Transfert de population entre la Bulgarie et la Roumanie

Un transfert de population entre la Bulgarie et la Roumanie eut lieu en octobre 1940 après la restitution de la Dobroudja du Sud à la Bulgarie par la Roumanie. Il concernait 103 711 Roumains, Aroumains et Mégléno-Roumains vivant en Dobroudja du Sud et 62 278 Bulgares de Dobroudja du Nord.

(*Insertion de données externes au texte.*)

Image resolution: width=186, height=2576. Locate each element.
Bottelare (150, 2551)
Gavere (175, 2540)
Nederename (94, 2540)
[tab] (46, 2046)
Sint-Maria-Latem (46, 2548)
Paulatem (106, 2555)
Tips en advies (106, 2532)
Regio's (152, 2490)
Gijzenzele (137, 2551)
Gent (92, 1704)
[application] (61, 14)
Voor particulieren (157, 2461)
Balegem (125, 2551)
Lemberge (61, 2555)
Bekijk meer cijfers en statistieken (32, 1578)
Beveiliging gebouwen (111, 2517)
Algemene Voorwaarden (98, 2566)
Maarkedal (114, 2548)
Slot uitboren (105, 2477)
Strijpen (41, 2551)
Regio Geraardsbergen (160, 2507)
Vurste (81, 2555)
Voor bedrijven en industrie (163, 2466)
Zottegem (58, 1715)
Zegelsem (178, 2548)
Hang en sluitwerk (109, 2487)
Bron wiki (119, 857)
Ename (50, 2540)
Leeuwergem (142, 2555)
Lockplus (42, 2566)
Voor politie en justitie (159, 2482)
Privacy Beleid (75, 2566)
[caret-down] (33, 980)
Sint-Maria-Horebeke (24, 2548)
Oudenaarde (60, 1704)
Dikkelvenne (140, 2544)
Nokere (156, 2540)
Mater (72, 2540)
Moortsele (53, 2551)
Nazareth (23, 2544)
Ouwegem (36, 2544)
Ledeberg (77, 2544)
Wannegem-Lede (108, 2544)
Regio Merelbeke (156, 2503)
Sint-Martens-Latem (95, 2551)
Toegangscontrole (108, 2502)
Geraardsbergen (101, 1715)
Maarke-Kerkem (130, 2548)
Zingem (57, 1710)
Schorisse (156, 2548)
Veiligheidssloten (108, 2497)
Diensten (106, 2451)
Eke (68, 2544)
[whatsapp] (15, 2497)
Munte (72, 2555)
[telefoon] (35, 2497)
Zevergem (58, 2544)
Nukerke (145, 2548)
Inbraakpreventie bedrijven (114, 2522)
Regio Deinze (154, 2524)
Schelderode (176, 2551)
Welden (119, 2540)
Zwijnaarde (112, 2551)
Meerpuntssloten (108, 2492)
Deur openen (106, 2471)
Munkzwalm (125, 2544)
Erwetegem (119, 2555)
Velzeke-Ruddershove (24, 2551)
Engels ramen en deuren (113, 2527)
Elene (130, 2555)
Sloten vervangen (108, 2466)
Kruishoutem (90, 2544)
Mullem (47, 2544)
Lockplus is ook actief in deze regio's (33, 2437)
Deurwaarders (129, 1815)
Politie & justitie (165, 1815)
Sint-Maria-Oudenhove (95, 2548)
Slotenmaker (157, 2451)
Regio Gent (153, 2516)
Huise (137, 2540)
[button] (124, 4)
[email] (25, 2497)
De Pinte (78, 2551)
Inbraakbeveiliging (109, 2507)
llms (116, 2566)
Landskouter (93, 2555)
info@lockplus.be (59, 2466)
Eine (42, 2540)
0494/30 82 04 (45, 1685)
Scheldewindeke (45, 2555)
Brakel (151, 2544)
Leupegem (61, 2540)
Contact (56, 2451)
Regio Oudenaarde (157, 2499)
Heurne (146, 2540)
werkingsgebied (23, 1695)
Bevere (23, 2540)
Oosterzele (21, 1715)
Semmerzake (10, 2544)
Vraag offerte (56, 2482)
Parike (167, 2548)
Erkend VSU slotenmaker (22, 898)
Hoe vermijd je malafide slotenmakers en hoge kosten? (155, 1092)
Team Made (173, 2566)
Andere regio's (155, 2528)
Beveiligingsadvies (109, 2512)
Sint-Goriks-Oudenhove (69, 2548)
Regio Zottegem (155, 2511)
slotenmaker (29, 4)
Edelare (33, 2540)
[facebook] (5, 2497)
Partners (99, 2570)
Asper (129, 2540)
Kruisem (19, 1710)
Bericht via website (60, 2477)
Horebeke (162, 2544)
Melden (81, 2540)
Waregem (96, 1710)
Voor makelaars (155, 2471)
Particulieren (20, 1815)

Après cette opération, l'application d'un échange de population dans d'autres cas comme la Transylvanie du Nord a été envisagée.

Groupes ethniques de Dobroudja vers 1918. Pendant les deux décennies suivantes, l'État roumain attribue à environ 91 000 Aroumains et Mégléno-Roumains des terres en Dobroudja du Sud, prises à des Turcs rapatriés en Turquie à la place d'autant de Grecs eux-mêmes transplantés en 1923 en Grèce à la place des Aroumains et Mégléno-Roumains amenés en Dobroudja du Sud : ces « colons » s'ajoutent à environ 13 000 Roumains déjà présents dans cette région[1],[2],[3],[4].

Histoire

La Dobroudja, province ottomane depuis 1396-1421, peuplée de Turcs, de Tatars, de Grecs, de Lipovènes et d'une majorité roumaine au nord et bulgare au sud, avait été partagée entre la Roumanie (Dobroudja du Nord) et la Bulgarie au Congrès de Berlin, en 1878. La Roumanie avait acquis la Dobroudja du Sud au Traité de Bucarest (1913) en profitant de la défaite bulgare dans la Deuxième guerre balkanique, ce qui fut perçu en Bulgarie comme un « coup de poignard dans le dos ». Par la convention du , la France et la Grande-Bretagne avaient garanti les frontières roumaines, mais le contexte créé par le pacte germano-soviétique et la défaite française de juin 1940 aboutit pour la Roumanie à l'occupation soviétique de la Bessarabie et de la Bucovine du Nord, au deuxième arbitrage de Vienne attribuant la Transylvanie du Nord à la Hongrie et à la mise du pays sous tutelle de l'Axe, qui lui demanda de rétrocéder la Dobroudja du Sud à la Bulgarie[5] : cela fut accompli par les accords de Craiova du 7 septembre 1940 et ce qui restait de la Roumanie fut peu après transformé en un état satellite de l'Axe : l'« État national-légionnaire »[6].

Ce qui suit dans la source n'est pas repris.